▸ The problem
Down to the last line, transcribe the records verbatim and exclude the images.

▸ Data supplied
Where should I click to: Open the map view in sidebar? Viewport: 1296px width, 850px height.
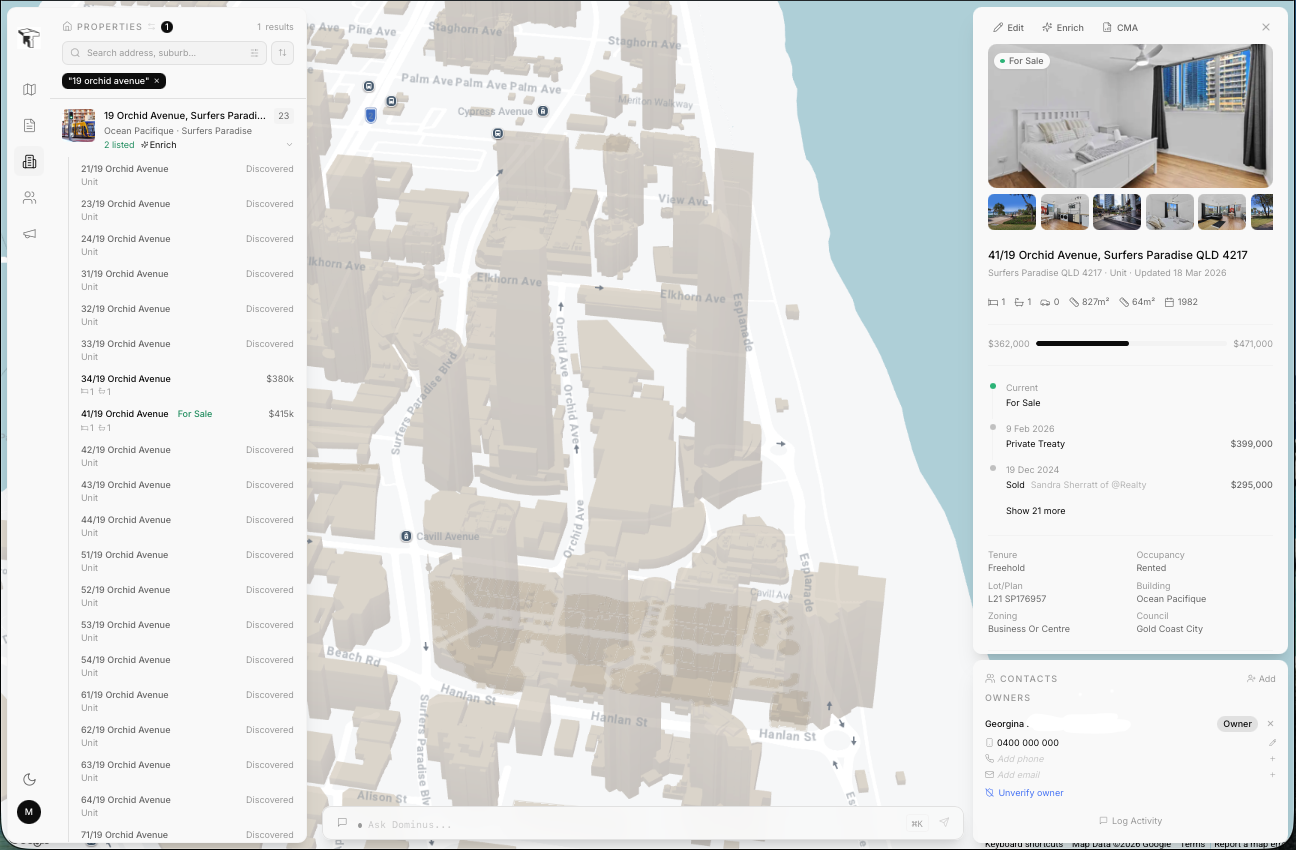tap(29, 90)
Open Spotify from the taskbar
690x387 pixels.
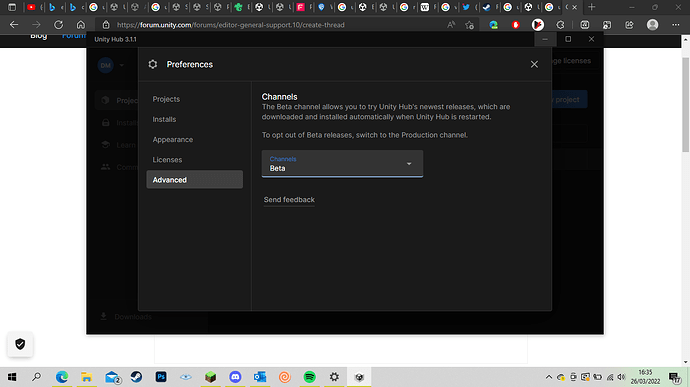tap(310, 377)
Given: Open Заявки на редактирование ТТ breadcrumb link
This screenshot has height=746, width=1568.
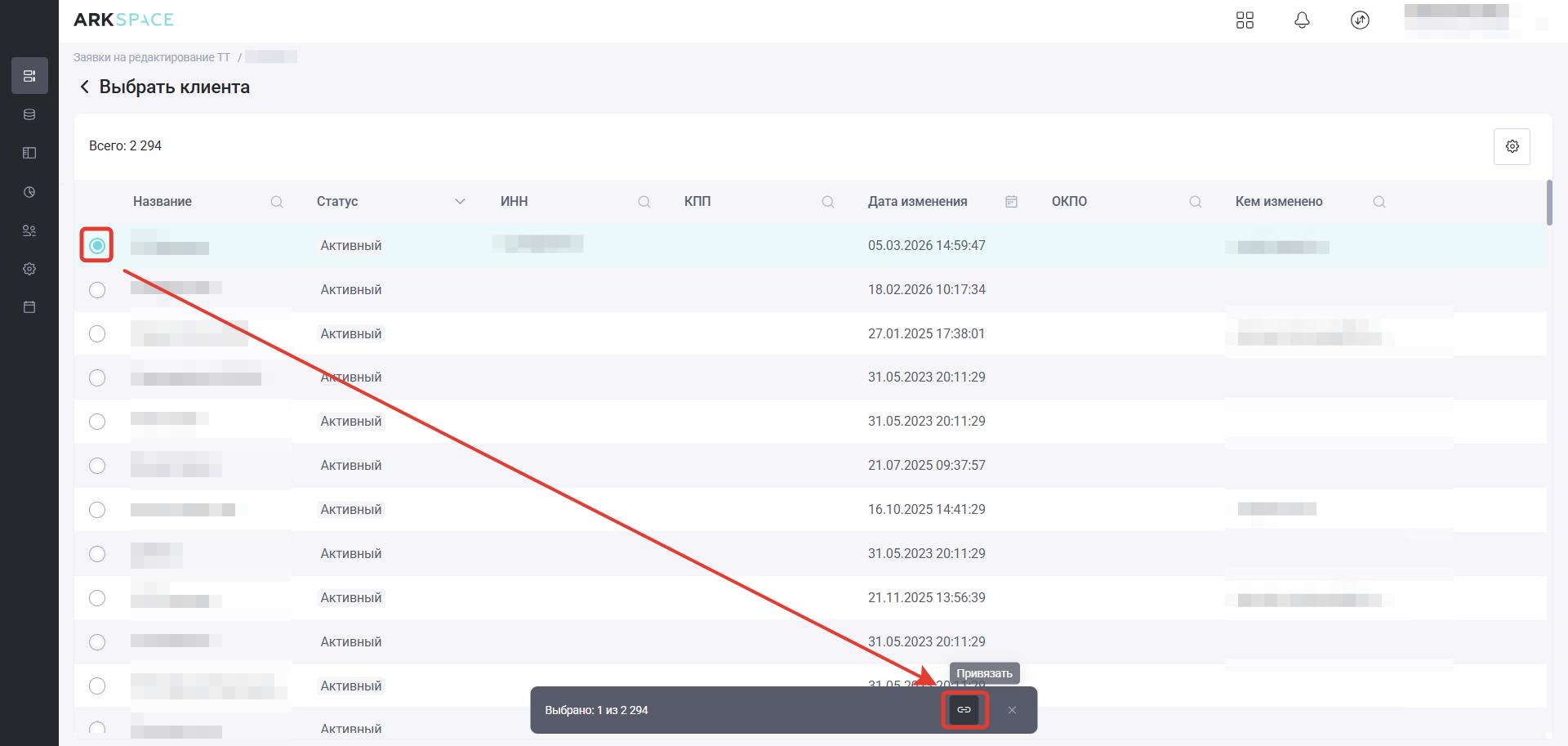Looking at the screenshot, I should (152, 57).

▸ Solved exercise
Where should I click to: Open the map view in sidebar? Viewport: 1296px width, 850px height.
tap(29, 90)
Open Spotify from the taskbar
690x387 pixels.
tap(310, 377)
Given: Open Заявки на редактирование ТТ breadcrumb link
This screenshot has height=746, width=1568.
Looking at the screenshot, I should (152, 57).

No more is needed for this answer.